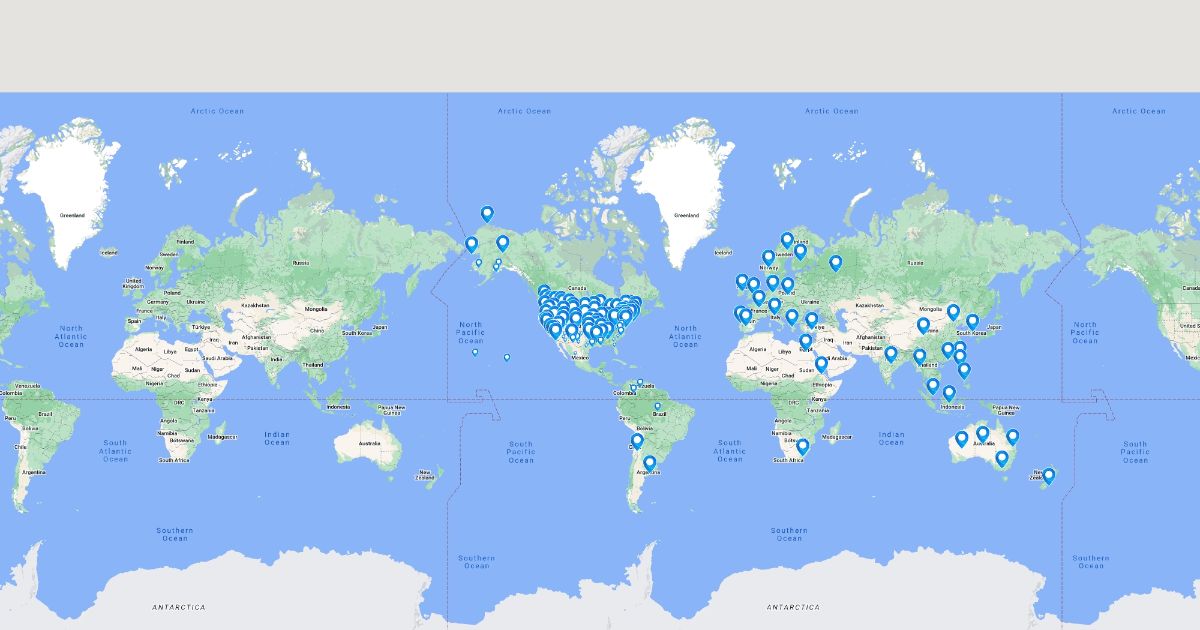Select the pin on Australia's northeast coast

(x=1012, y=436)
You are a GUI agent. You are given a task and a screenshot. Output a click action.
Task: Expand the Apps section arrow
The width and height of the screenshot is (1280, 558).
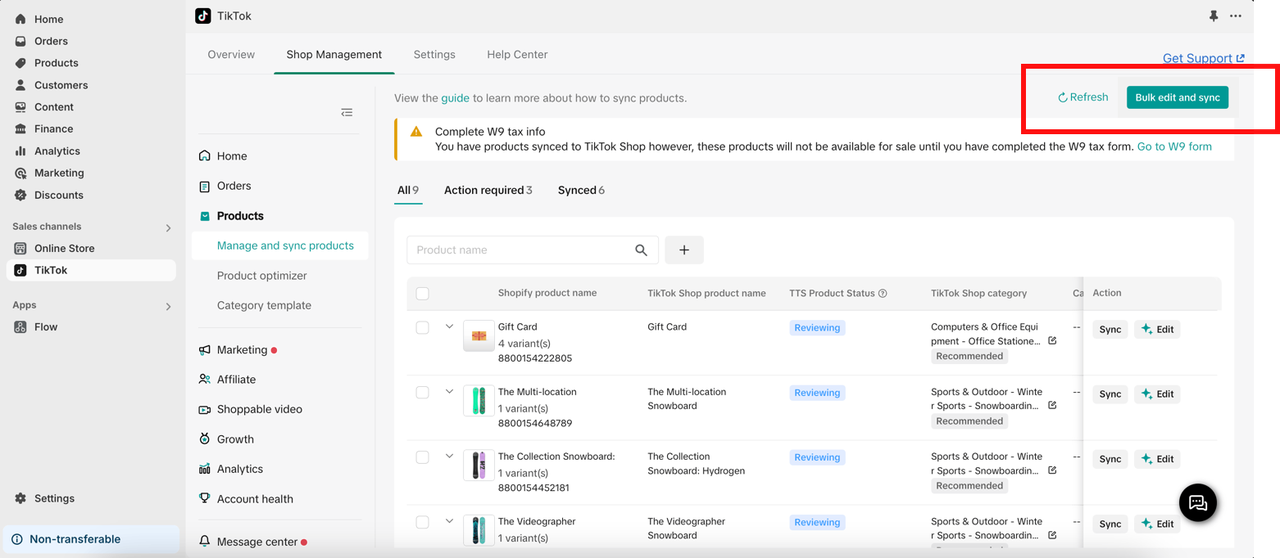pos(168,306)
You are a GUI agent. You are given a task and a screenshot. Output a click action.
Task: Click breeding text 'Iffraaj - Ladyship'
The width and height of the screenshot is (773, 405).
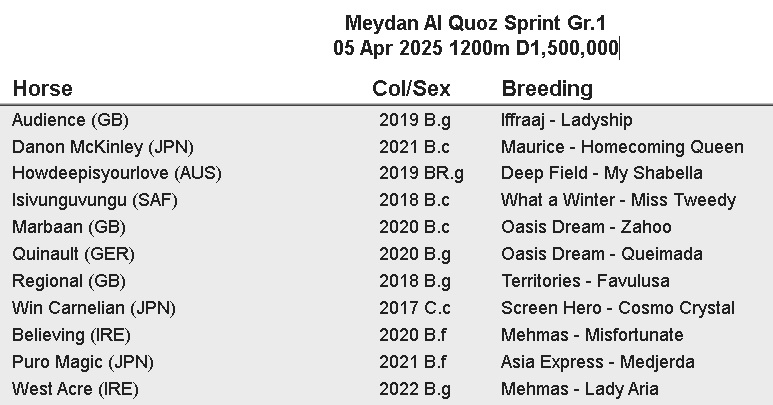click(x=567, y=120)
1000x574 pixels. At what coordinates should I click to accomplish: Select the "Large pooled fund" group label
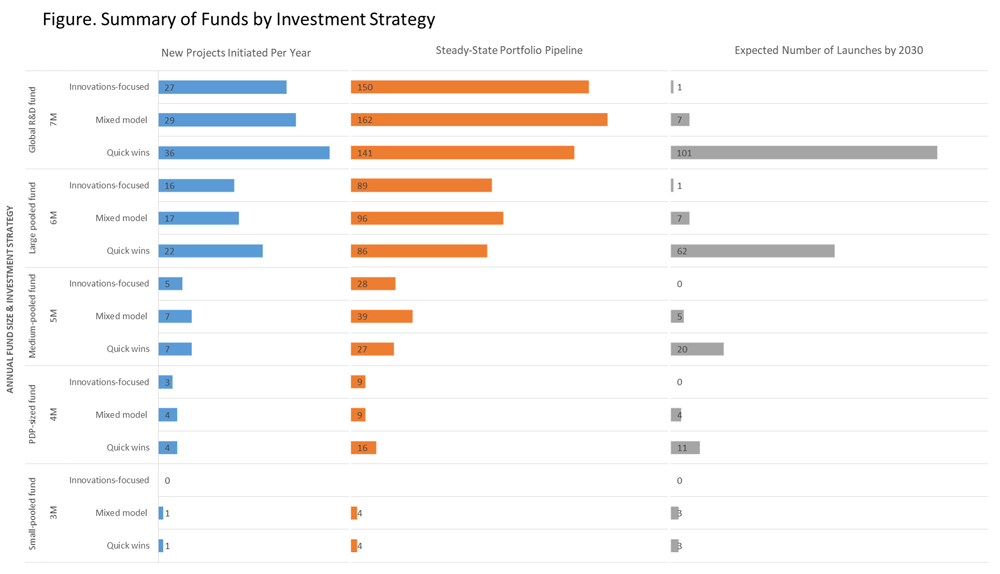[x=32, y=218]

(PROBLEM TO WORK ON) The line containing "Task: Click breeding" and all lines after it, through the last line of the records, should be returned exactly. Omit the pictures.

(WRITTEN SOLUTION)
Task: Click breeding text 'Iffraaj - Ladyship'
The width and height of the screenshot is (773, 405).
click(x=567, y=120)
1000x574 pixels. At what coordinates should I click to accomplish: Select the "Large pooled fund" group label
[x=32, y=218]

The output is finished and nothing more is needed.